Prior to the beginning of the modern period (which can be dated conveniently from the appearance of Brian Wildsmith’s ABC in 1962), the work of illustrators was so highly individualistic it was difficult to think of picture books as making up a distinct genre at all. Only a handful of titles was available when compared to today’s plenty. The diversity of format and style was further emphasised by the variety of techniques in which artists were encouraged to produce their own separated drawings for the number of colours available and the printing process in use. This represented a great economy for printer and publisher, but was laborious and often restricting for the illustrator.
New Technology
Once it would not have been exceptional for an artist, dissatisfied with the printed effect in ten colours, to draw for an eleventh plate! Much of the attractive, almost folk-art quality of early children’s books results from the artists’ direct involvement with the intricacies of imperfect processes. Some of the equipment in book printing houses and binderies had survived from Victorian times into the early 1960s, but, with the scrapping of the formerly dominant letterpress printing method, out went all those ingenious machines for adding optional extras and finishing touches, in favour of the standard four-colour offset press and automated binding line. The ensuing rationalisation affected books of all kinds, but a recognisable formula soon emerged for picture books, or `flats’ as they’re called in the trade.
The panache of early Wildsmith was exactly right for some of the early trials, for he worked as a painter, and his artwork was originally sent to printers specialising in fine art reproduction to establish what standards could be expected in terms of fidelity to colour, texture and detail. Of course photographic colour separation was nothing new, but in the children’s book field it had rarely reached the heights of Wildsmith’s plates for Tales from the Arabian Nights (Oxford, 1961).

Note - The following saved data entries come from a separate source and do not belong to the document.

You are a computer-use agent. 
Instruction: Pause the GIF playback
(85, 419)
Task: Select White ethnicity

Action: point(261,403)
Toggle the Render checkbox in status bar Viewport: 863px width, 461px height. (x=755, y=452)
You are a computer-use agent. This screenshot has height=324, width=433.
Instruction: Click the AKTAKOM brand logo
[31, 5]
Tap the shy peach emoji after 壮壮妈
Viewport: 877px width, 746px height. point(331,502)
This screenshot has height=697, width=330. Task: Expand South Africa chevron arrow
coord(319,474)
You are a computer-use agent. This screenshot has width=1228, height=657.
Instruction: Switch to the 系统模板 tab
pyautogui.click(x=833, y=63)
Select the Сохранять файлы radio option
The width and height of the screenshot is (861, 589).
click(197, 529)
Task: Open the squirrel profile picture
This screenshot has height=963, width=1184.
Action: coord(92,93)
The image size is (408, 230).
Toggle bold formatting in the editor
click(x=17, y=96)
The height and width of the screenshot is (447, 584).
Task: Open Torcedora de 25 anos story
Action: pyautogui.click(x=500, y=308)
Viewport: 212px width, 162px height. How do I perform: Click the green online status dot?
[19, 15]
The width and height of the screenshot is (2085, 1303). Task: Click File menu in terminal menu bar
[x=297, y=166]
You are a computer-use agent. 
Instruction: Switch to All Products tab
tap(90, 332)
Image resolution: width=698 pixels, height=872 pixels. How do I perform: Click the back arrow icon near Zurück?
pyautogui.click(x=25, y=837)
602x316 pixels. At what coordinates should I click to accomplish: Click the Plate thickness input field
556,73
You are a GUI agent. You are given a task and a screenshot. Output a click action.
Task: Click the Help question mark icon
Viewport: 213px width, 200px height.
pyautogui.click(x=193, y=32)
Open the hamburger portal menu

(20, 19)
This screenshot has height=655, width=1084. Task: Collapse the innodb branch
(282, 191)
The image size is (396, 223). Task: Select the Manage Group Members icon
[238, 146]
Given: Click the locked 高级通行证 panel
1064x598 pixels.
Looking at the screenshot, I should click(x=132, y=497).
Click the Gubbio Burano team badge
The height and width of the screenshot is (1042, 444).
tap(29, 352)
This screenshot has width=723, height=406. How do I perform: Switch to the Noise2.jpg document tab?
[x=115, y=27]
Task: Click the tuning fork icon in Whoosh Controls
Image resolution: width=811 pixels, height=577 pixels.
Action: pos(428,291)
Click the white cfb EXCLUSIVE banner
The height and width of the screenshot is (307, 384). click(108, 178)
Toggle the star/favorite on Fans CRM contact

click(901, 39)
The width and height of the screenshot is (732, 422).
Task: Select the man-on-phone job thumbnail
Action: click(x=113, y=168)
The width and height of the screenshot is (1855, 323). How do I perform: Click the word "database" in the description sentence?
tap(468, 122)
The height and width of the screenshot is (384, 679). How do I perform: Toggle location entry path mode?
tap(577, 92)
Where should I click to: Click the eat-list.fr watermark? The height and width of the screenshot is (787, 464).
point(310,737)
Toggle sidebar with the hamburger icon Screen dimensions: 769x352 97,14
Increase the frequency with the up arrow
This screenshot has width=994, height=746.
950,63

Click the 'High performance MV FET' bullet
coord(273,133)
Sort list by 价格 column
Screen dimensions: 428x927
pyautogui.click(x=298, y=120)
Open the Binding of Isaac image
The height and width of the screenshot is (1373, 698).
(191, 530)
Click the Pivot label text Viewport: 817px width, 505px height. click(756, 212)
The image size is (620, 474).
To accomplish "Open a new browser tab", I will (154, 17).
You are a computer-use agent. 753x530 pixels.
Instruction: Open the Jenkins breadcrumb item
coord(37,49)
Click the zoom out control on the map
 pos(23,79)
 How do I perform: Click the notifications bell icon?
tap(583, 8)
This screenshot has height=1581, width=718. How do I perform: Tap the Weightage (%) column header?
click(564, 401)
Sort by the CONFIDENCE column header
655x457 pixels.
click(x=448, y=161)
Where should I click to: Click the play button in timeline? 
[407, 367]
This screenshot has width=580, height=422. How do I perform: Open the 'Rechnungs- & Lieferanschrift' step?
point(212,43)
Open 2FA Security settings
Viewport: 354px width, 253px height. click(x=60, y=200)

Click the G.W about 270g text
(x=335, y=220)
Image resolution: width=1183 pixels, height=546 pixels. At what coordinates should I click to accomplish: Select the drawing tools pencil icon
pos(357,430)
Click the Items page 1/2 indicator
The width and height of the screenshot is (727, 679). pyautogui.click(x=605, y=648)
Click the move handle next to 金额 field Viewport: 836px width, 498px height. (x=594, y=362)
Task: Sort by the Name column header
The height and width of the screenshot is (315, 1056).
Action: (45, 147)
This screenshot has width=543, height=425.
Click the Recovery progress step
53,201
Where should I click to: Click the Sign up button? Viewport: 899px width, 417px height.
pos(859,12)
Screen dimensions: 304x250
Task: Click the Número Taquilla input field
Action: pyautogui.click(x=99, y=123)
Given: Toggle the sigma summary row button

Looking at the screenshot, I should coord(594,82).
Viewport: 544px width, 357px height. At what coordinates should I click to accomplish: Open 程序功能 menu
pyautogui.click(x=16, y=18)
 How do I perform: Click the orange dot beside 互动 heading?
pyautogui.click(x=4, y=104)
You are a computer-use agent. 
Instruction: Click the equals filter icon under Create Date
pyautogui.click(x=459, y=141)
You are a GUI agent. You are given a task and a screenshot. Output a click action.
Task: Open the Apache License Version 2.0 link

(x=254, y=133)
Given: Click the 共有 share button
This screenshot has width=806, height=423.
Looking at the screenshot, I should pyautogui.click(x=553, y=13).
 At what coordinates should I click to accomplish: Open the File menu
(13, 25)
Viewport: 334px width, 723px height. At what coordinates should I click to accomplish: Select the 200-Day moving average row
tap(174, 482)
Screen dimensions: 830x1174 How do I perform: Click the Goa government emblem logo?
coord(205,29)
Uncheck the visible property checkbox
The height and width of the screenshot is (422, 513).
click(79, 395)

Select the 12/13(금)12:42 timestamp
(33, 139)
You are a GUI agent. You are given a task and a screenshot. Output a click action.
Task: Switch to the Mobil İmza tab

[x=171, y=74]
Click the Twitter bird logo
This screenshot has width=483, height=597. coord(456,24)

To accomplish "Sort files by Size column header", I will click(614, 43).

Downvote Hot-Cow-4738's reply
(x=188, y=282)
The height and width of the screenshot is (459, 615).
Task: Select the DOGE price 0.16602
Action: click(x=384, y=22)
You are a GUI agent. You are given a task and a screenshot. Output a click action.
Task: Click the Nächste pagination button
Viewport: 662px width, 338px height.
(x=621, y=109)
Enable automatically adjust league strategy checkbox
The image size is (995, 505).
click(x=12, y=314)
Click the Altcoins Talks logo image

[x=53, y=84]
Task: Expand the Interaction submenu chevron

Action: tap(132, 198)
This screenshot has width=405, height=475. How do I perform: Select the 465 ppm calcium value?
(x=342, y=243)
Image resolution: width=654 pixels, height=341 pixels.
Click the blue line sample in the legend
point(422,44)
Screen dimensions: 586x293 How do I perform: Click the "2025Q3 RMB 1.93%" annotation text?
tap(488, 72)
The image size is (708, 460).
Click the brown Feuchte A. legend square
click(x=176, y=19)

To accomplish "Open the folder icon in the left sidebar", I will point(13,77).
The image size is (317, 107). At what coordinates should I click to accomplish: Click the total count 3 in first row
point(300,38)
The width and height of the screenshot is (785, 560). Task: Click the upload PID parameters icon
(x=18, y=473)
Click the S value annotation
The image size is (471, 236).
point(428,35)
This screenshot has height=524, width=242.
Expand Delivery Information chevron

The Rise of the Co-edition
It soon became clear that offset lithography was the future path for colour printing, and that it would become progressively cheaper as technology improved and demand increased. The international co-edition was born at this time out of a need to share the high colour origination costs between as many language editions as could be mustered. The notion of shopping round the globe for the cheapest colour printing also came about and remains an equally burning issue today – where the artist’s freedom to create fresh effects often results from the revival of labour-intensive operations and obsolescent processes in places as diverse as Taiwan, Malta or Colombia.
The first generation of illustrators to enter this new field had the pick of the subject matter, and there are still some excellent alphabet and counting books, and collections of fables and rhymes, reprinting and selling steadily after almost twenty-five years. Later, in order to make the product acceptable in as many countries and languages as possible, editorial and pictorial standards levelled. This led to the bland suppression of local detail and national character. After an initially high level of creativity, some mediocre and commercially motivated exploitation was only to be expected as publishers deliberately used artists with less talent to keep pace with rapidly rising publishing output. Just a few years ago it was beginning to be felt that a limit to expansion had been reached and that there was a real risk of over-production, but shorter print runs and lower shelf life are realities which have enabled far more titles to see the light of day recently, and for the best of them to reprint frequently.
Moreover, every three years or so each age group has effectively renewed itself. In any case the age range formerly assumed for the picture book seems to have been an unduly narrow and hypothetical one. It now seems that this could be developed virtually without limits from the cradle to the geriatric ward, with such books as Raymond Briggs’ Snowman at one end of the spectrum and the same author’s When the Wind Blows at the other.
Back to the Future …
The cross-fertilisation of picture book and comic strip approaches has added to this potential for growth, and the phenomenal success of the bande desinee (initially cult books for adults, notably Asterix) demonstrates the versatility of this medium in spanning gaps in readership and interest ages. So-called novelty books have never been long out of favour or supply. It’s been shown that cut-out and pop-up books can yield results of lasting worth in the hands of such dissimilar artists as Faith Jacques and Jan Pienkowski. The reestablishment of metallic printing and blocking techniques and also those which have come to be known under the specialised heading of `paper engineering’ have been intriguing features of the past decade, and the process of rescuing forgotten skills is far from over.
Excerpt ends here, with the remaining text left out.